··· TASK INPUT
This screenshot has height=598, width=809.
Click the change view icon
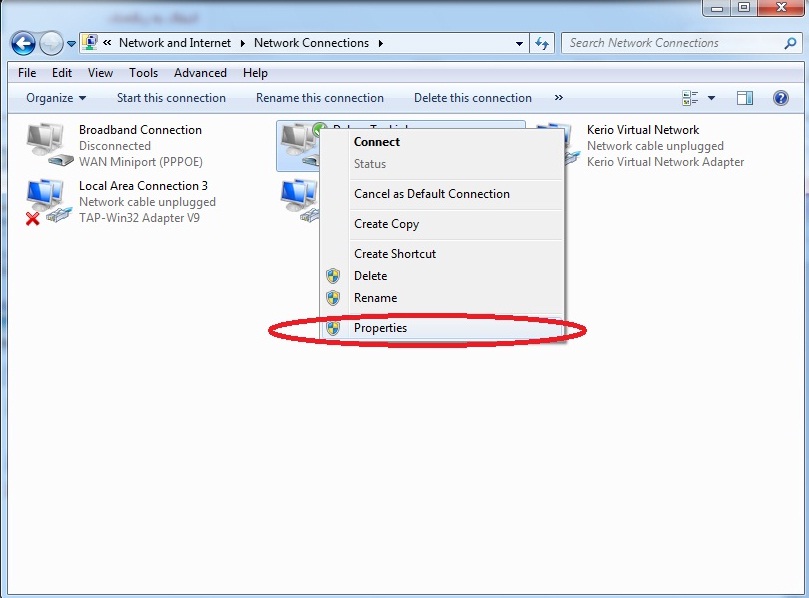(x=690, y=98)
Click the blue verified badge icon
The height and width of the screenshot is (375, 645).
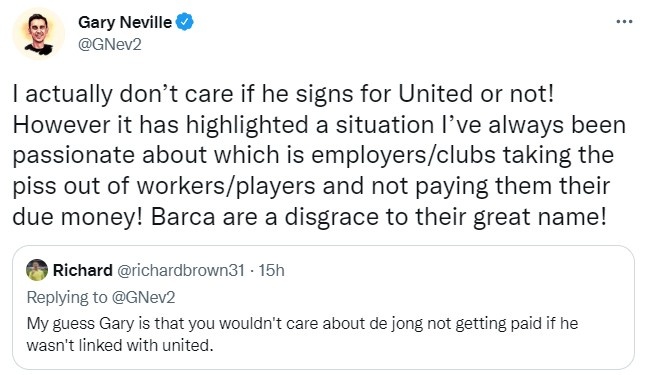pyautogui.click(x=185, y=22)
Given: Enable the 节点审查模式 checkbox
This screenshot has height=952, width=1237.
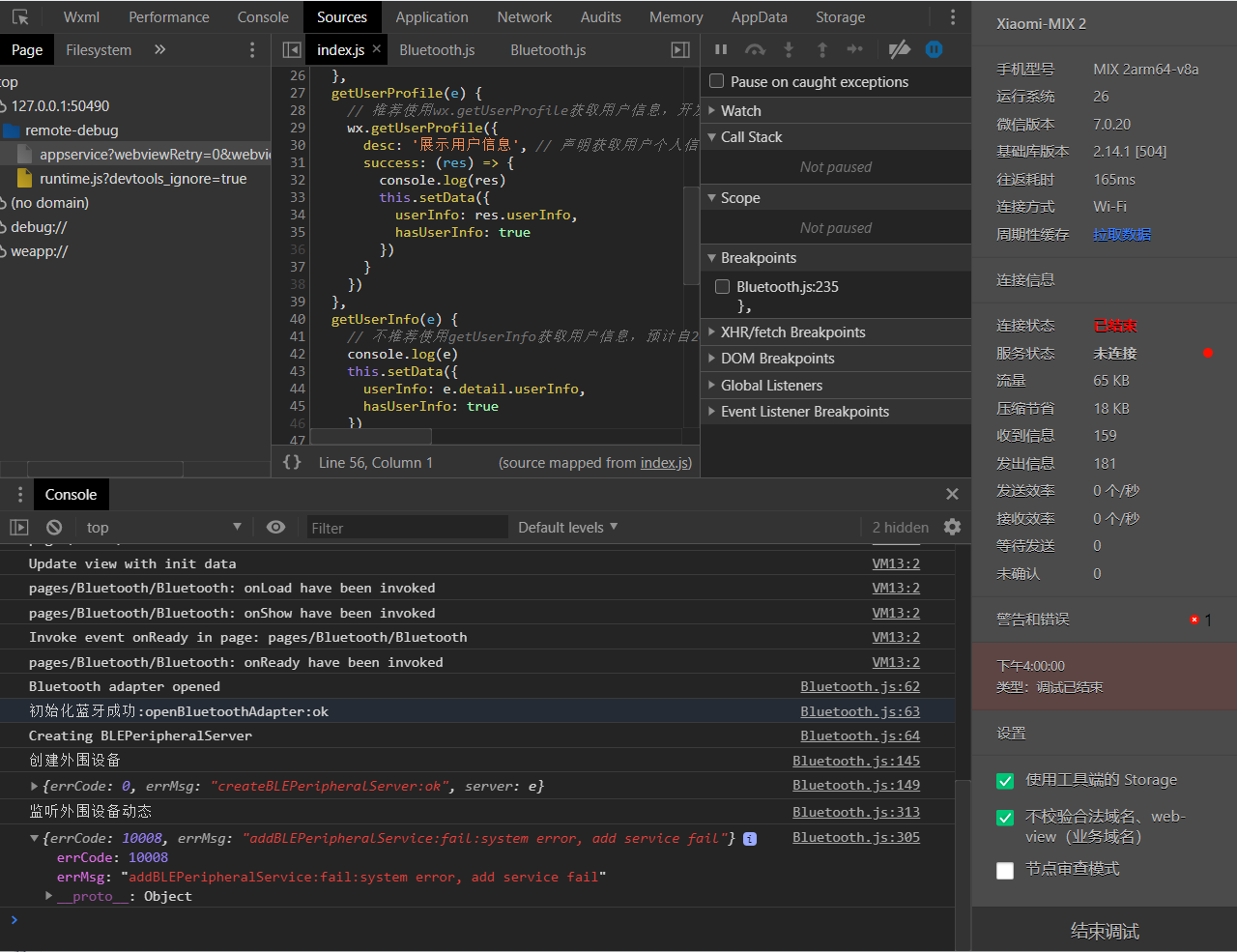Looking at the screenshot, I should [1005, 870].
······
▶ [WORK INSTRUCTION] Without including any picture, repeat the data exactly.

▶ [RESPONSE AREA]
This screenshot has height=598, width=809.
Click the change view icon
(x=690, y=98)
Click the blue verified badge icon
The height and width of the screenshot is (375, 645).
pyautogui.click(x=185, y=22)
Given: Enable the 节点审查模式 checkbox
This screenshot has height=952, width=1237.
Looking at the screenshot, I should [1005, 870].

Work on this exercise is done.